[Task prompt] Reproduce exactly, and only, the lines below from the one containing "This screenshot has width=1624, height=2274." through the one containing "Click the sparkle icon for AI suggestions".

[Data in this exercise]
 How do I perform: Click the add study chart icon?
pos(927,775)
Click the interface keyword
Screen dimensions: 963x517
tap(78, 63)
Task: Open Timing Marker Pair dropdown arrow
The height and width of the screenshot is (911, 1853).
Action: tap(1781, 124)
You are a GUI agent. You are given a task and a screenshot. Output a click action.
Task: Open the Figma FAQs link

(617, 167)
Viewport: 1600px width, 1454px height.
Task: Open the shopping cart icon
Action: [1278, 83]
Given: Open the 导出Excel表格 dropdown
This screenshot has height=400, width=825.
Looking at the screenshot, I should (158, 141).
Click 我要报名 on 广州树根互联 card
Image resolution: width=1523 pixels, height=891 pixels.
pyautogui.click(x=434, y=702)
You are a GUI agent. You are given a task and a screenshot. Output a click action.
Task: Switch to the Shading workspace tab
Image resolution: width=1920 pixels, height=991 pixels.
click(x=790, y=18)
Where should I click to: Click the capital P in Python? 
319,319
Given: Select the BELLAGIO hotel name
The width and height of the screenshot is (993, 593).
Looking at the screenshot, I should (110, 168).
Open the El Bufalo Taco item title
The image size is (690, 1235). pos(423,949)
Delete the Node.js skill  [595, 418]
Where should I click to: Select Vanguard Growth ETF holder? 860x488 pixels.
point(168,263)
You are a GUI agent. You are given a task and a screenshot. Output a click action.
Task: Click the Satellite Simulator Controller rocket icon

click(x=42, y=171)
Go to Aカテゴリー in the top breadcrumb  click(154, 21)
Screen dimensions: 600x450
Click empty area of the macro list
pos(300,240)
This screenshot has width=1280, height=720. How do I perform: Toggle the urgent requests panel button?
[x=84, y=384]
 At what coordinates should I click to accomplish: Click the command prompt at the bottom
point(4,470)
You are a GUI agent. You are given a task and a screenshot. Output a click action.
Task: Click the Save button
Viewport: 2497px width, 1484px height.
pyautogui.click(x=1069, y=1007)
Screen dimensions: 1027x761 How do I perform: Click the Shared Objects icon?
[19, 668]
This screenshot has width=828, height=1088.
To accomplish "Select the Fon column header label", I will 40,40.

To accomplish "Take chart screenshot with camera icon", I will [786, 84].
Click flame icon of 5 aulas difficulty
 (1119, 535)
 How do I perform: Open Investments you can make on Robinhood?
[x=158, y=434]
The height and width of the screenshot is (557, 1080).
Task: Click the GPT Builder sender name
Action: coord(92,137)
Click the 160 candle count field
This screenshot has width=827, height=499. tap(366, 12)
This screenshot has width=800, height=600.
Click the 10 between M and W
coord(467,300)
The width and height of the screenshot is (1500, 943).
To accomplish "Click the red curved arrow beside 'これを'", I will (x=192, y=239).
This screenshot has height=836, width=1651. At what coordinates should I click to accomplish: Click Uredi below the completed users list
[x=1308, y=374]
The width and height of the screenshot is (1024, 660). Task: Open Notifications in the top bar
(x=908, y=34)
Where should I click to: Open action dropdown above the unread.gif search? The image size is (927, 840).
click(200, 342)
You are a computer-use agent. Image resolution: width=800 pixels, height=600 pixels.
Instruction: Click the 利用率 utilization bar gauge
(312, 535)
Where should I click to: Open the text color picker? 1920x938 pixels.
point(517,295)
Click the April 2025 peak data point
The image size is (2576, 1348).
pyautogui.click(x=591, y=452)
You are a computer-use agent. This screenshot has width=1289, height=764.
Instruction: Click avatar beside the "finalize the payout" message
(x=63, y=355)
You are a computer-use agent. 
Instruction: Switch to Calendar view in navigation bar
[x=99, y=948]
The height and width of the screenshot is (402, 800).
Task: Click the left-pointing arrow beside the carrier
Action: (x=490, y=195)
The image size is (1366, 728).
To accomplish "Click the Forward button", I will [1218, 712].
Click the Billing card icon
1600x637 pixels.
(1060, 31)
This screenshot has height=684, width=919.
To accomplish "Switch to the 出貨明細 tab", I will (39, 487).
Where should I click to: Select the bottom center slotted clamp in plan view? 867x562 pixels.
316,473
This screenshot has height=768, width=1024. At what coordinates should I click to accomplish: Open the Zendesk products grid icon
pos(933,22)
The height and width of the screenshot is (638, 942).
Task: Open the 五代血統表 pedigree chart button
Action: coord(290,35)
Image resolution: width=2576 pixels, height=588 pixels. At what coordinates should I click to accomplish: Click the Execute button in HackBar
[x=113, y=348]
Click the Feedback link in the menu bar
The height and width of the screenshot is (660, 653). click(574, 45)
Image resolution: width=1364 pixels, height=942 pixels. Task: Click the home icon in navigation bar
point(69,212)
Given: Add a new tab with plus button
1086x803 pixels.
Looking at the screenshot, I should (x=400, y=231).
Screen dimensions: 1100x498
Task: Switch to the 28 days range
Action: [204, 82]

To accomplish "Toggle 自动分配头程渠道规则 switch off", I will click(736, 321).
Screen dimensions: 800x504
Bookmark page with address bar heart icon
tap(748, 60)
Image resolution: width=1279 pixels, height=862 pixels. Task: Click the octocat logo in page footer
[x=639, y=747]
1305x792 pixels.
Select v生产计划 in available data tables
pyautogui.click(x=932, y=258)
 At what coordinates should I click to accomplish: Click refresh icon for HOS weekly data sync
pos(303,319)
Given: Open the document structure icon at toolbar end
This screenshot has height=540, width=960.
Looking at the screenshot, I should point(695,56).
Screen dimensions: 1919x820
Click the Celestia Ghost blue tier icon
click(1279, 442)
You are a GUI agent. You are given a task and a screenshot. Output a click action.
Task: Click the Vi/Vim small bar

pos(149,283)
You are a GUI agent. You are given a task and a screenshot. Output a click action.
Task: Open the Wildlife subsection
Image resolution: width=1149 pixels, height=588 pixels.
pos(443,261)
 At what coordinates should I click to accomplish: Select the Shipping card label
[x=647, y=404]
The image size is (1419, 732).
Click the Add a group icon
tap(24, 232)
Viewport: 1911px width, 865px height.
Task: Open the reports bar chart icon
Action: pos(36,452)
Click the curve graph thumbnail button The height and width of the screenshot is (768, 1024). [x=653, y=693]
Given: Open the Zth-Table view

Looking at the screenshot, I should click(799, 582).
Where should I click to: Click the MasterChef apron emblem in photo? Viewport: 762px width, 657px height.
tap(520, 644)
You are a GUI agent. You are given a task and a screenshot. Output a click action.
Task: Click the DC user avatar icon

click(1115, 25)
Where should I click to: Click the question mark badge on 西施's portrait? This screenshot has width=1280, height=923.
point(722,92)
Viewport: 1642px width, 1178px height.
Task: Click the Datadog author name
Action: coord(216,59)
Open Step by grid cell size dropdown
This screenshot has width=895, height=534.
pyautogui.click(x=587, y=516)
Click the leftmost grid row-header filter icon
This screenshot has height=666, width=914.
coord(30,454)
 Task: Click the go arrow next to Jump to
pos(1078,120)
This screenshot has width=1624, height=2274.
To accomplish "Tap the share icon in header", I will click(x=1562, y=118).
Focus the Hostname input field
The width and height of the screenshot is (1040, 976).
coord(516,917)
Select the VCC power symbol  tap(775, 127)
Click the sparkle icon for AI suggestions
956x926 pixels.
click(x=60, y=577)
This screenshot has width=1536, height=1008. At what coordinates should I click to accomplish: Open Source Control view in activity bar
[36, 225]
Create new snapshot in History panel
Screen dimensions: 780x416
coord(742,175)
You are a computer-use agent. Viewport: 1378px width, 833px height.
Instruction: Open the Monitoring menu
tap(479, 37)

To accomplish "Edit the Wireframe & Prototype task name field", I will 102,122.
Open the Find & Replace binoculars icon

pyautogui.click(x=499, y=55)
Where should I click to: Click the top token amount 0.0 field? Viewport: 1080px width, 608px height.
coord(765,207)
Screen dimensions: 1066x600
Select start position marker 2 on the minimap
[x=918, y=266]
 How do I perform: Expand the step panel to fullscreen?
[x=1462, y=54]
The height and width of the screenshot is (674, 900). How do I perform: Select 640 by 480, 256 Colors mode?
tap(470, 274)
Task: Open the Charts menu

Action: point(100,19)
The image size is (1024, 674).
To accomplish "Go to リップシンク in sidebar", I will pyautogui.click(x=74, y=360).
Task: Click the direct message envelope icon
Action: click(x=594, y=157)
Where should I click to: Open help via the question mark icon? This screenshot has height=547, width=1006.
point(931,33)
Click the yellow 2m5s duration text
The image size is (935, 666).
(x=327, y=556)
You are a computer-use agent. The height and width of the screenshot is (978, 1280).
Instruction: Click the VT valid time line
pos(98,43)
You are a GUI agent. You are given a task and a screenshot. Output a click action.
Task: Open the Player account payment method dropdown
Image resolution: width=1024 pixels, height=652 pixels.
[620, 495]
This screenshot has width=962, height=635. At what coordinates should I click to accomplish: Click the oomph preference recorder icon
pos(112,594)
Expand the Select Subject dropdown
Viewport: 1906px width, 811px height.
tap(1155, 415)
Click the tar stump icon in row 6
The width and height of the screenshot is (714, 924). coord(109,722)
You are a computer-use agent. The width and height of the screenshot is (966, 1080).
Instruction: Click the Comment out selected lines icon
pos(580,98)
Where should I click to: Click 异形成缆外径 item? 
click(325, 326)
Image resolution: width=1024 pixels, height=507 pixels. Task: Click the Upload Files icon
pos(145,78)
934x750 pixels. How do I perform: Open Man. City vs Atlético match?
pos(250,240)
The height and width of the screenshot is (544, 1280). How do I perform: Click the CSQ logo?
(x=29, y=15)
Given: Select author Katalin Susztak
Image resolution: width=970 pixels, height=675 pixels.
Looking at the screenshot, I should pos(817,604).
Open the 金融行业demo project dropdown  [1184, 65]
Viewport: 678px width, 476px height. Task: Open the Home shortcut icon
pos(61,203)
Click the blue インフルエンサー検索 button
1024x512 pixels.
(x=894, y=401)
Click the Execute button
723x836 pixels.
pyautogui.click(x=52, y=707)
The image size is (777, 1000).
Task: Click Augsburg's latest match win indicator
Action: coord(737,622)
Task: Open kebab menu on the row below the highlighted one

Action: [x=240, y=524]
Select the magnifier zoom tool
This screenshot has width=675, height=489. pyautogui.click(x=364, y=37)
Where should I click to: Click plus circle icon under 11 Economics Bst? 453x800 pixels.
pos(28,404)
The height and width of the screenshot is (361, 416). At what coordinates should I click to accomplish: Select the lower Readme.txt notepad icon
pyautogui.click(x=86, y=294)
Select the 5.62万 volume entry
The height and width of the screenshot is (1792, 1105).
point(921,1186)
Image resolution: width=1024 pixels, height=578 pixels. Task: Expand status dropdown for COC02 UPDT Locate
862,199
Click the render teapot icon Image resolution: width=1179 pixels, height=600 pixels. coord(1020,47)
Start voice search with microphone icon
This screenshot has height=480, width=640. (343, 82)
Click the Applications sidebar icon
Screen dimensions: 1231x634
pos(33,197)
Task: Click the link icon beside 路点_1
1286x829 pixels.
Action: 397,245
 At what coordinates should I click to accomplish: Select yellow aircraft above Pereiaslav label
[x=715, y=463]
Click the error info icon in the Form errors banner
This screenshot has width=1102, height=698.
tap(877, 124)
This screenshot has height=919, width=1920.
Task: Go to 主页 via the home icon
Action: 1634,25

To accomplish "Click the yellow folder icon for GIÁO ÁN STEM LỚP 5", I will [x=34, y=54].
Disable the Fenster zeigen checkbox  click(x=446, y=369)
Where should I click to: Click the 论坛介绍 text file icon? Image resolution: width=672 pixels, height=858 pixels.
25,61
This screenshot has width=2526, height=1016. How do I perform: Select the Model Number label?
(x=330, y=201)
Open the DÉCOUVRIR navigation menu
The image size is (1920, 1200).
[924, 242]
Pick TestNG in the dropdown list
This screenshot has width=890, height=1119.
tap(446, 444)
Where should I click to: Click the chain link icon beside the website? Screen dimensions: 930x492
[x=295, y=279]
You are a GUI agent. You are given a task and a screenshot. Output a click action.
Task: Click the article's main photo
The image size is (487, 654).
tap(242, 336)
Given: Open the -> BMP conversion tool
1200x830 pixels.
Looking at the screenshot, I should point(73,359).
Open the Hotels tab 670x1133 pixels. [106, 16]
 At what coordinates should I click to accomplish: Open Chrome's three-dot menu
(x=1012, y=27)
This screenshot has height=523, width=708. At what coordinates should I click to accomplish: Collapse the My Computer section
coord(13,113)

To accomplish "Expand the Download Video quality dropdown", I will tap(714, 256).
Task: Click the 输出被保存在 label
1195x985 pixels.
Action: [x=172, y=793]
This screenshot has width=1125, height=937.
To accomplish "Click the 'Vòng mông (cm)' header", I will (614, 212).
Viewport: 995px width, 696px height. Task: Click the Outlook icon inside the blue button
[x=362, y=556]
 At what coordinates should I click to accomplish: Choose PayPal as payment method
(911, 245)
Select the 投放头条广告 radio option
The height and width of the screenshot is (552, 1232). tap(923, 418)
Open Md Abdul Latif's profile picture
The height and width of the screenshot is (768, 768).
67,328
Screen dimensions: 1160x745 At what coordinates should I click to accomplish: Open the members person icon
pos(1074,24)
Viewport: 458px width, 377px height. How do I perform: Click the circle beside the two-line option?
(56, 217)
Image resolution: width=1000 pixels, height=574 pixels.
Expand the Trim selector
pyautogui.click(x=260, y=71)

[Task solution]
This screenshot has width=1624, height=2274.
To accomplish "Tap the share icon in header", I will click(x=1562, y=118).
Focus the Hostname input field
The width and height of the screenshot is (1040, 976).
coord(516,917)
Select the VCC power symbol  tap(775, 127)
Click the sparkle icon for AI suggestions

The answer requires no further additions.